Sharko apretó el puño contra sus labios, como si la decisión que iba a tomar fuera de una importancia capital. ¿Qué maléfica casualidad había podido reunirlos allí en aquel momento, bajo aquella lluvia furiosa, tan lejos de sus casas? Ella le suplicaba, como una pedigüeña.
– No, lo siento. Es demasiado arriesgado. Mis colegas llamarán a las once instituciones penitenciarias de la lista e investigarán sobre el trabajo de Louts. Acabarán llamando a Vivonne y lo averiguarán.
– Salvo si les dices que has llamado a Vivonne y que ya no tienen que hacerlo.
Sharko se mantuvo imperturbable. El rostro de Lucie traslucía su cólera. Se puso en pie.
– ¿Así que dejarás que me marche sin nada? ¿Sin darme la oportunidad de encontrar respuestas? ¿Qué le diré a Juliette cuando sea mayor? ¿Cómo le explicaré lo que sucedió?
Se dirigió hacia el perchero mientras Sharko la miraba fijamente, sin aliento. Como si el mundo se hundiera a su alrededor, se pasó las manos por la cara.
– Dios… -murmuró.
En aquel momento, en su cabeza, todo se precipitó. Cuando ella se disponía a salir, gritó:
– ¡Muy bien!
Los rostros sombríos se volvieron hacia él. Lucie se sentó de nuevo a su lado. Él se levantó, se dirigió a la barra y volvió con un papel y un lápiz.
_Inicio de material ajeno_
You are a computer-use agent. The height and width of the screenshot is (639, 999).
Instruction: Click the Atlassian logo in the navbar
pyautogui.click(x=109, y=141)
– ¿Puedes pedir un permiso de tu trabajo? ¿Cosa de dos o tres días?
Lucie sintió algo pernicioso crecer dentro de ella, algo que creía haber perdido para siempre: una excitación peligrosa que pulverizaba todas sus promesas. Sobre todo la de cuidar de Juliette, no volver a dejarla sola, acompañarla cada día todas las semanas a la escuela e ir a buscarla cada tarde, en el momento en que se abre la verja y se dibujan las sonrisas. Cumplir, simplemente, con su papel de madre. El predador que creía muerto para siempre estaba latente en algún lugar y hoy se había despertado.